Tuesday, July 29, 2008
At this stage, it is best to provide the candidate with personal, direct, and meaningful feedback. Comments that you might incorporate into your closing conversation include the following:
▪ “We really like you and feel that the interview went very well.”
▪ “We believe you’d be a tremendous fit for our hospitalist program.”
▪ “Are there any issues that came up today that we should address?”
▪ “What are your thoughts about the position and the organization?”
Closing the deal ultimately comes down to knowing your hospitalist candidate both professionally and personally. A physician is most likely to accept a position if it offers a better career path, a promotion, or better lifestyle. Through a candid conversations, you can learn about one’s professional and personal goals, and identify what opportunities your organization can provide over his or her current situation.
If the candidate portrays a positive attitude and likes the organization, position, salary, and the community you may want to ask, “If we were to make you an offer, what would you say?” If the candidate seems prepared to make the decision, you may want to cut and close. In that case, if you’ve done your reference checks, you’re home free.
Screening a hospitalist candidate goes beyond reviewing a resume and performing the necessary background and reference checks. It is also important to consider whether the candidate is a good “fit” for your organization. For example, does he or she share the majority of the organization’s work styles, philosophies, and goals?
When assessing whether a candidate is a good fit, first you must candidly consider the style of your department and organization. Address questions such as:
1. Does the organization value individual performance or team play?
2. Is the organization’s style loose or structured with regard to schedules, coverage, etc.?
3. How social is the department and organization?
4. Does the position entail taking risks, or it more suited to a cautious hospitalist?
5. How much value does the organization place on saving money and improving the bottom line?

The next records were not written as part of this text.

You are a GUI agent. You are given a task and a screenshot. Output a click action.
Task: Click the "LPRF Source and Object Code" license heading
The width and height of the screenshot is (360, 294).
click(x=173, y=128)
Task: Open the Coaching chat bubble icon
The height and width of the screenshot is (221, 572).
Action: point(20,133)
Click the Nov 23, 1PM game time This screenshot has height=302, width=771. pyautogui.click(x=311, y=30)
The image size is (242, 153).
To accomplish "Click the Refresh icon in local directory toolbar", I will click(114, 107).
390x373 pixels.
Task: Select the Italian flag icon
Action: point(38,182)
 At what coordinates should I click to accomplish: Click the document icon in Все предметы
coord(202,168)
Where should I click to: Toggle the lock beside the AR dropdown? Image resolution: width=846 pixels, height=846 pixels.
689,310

Next, develop a checklist of all of the qualities you are seeking in a hospitalist. Begin by addressing the following questions:
1. Do you need a team player or an independent performer?

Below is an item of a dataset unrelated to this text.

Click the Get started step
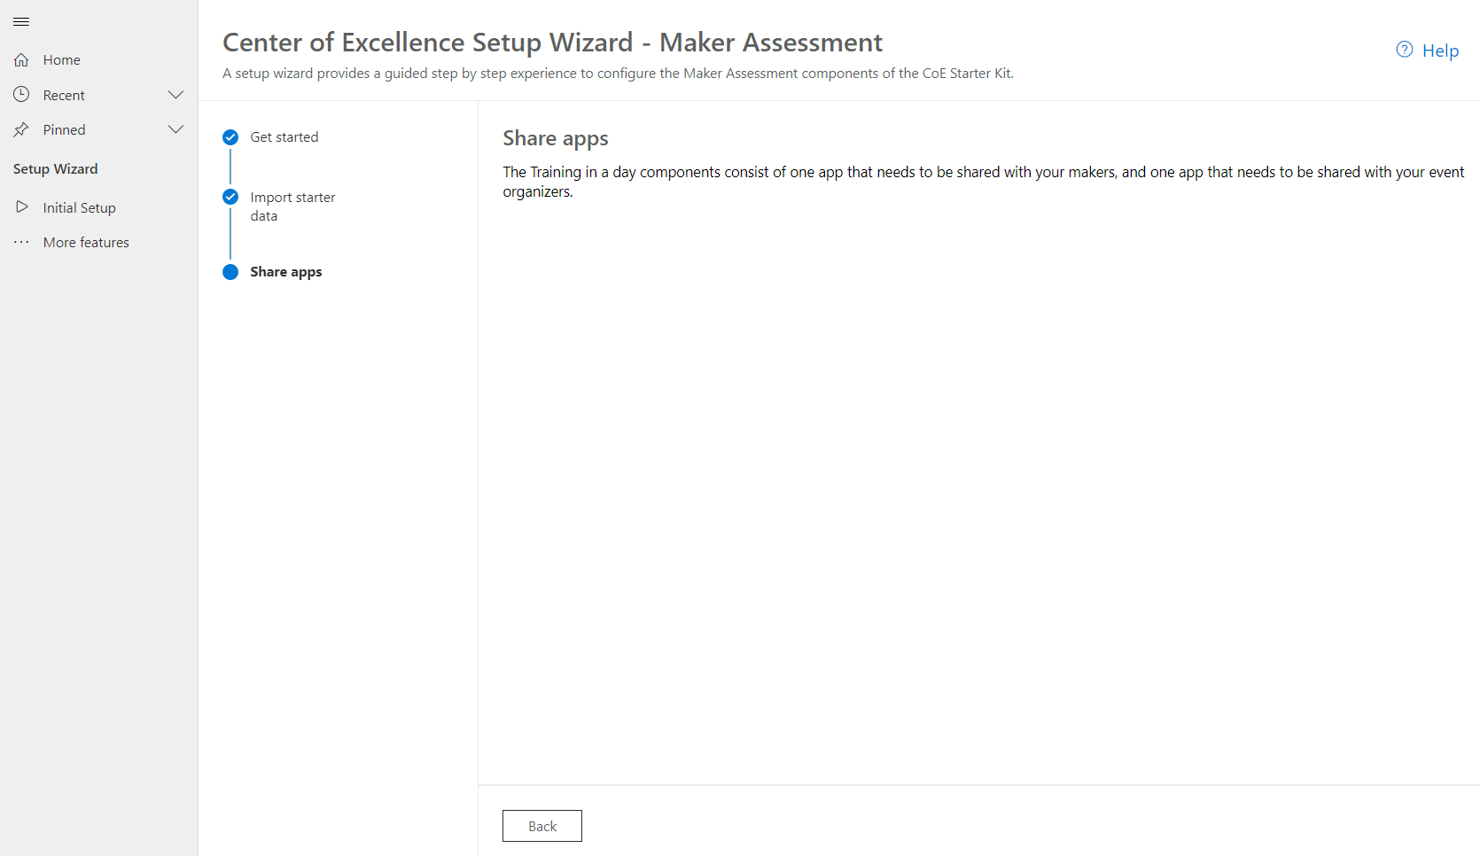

2. Do you want a physician who will stay for 20 years or for five?
3. Are community involvement and civic contributions important?
4. What does the candidate’s background tell you about his or her ability to fit in with your organization?
While there is no fail-safe method for assessing candidates, a careful appraisal of your organization coupled with a detailed exploration of a candidate’s personal and professional goals will help you better determine if he or she is a good match.
Elements of a strong and effective orientation program include:
▪ Implementation of a formalized training program to help the new hospitalist learn the ropes of your organization, making him or her feel more at ease in the new position.
▪ Introducing the new hospitalist to staff and arranging meetings between the hospitalist and the individuals with whom he or she will work closely.
▪ Creating a welcoming environment by inviting the new hospitalist to social events. It is important to include the new hospitalist’s significant other and/or family in part of the orientation, especially in cases where the physician/family has relocated to the community.
Monday, July 28, 2008
Poor fit within the organization’s culture
Disappointment with compensation
Pressure to see a higher-than-anticipated patient volume
From the initial interview, set clear expectations about compensation and long-term goals, clinical performance, and quality standards. Provide realistic details about your hospital or health system’s culture. Seek feedback on the candidate’s expectations and desires, and objectively evaluate the match.
Finally, invest in formalizing and implementing an effective retention program. A formal, written retention plan is essential to reducing turnover.
Remember: In the face of physician shortages and increased patient demand, it can be difficult to objectively evaluate issues such as fit and long term expectations, but securing the right hospitalist upfront will help save your facility time and money in the long run.
The interview team needs to be well-prepared and set aside plenty of time to spend with the candidate. Preferably, the interview itinerary should be sent to the candidate a week in advance.
The prospective employee should be greeted upon arrival and escorted by a designated interview team member during the course of the interview. Well-conducted interviews with a wrap-up session that allows the candidate to address any issues or unanswered questions. If he or she wants the position afterward, your efforts have been successful.
Friday, July 25, 2008
In the May 2008 issue of Managed Care, David Cornett was featured discussing the topic of physicians balancing professional time with personal time through the use of part-time employment.
A survey conducted by Cejka Search and the American Medical Group Association (AMGA) shows a rise in the number of physicians who practice part time. From 2005 to 2007, the percentage of all physicians practicing part time increased from 13 percent (5 percent men and 8 percent women) to 19 percent (7 percent men and 12 percent women) — a jump of 46 percent.
“Twenty years ago, the concept of practicing medicine on a part-time basis was never heard of,” says David Cornett, regional vice president for client services at Cejka Search. The need is not coming from the organizations but from the younger physician population and those nearing retirement,” says Cornett.
Forecasts of a shortage of primary care physicians and the trend toward more part-time practice suggest that it will be increasingly difficult for health plans to ensure access to primary care providers for their members.
Cornett says that physicians want to avoid the administrative burdens of running a traditional independent medical practice and that managed care organizations can play a role by reducing those burdens.
“If managed care organizations can remove obstacles for physicians, they will be more productive — and accessible to health plan members — within the clinical hours they will be working,” says Cornett.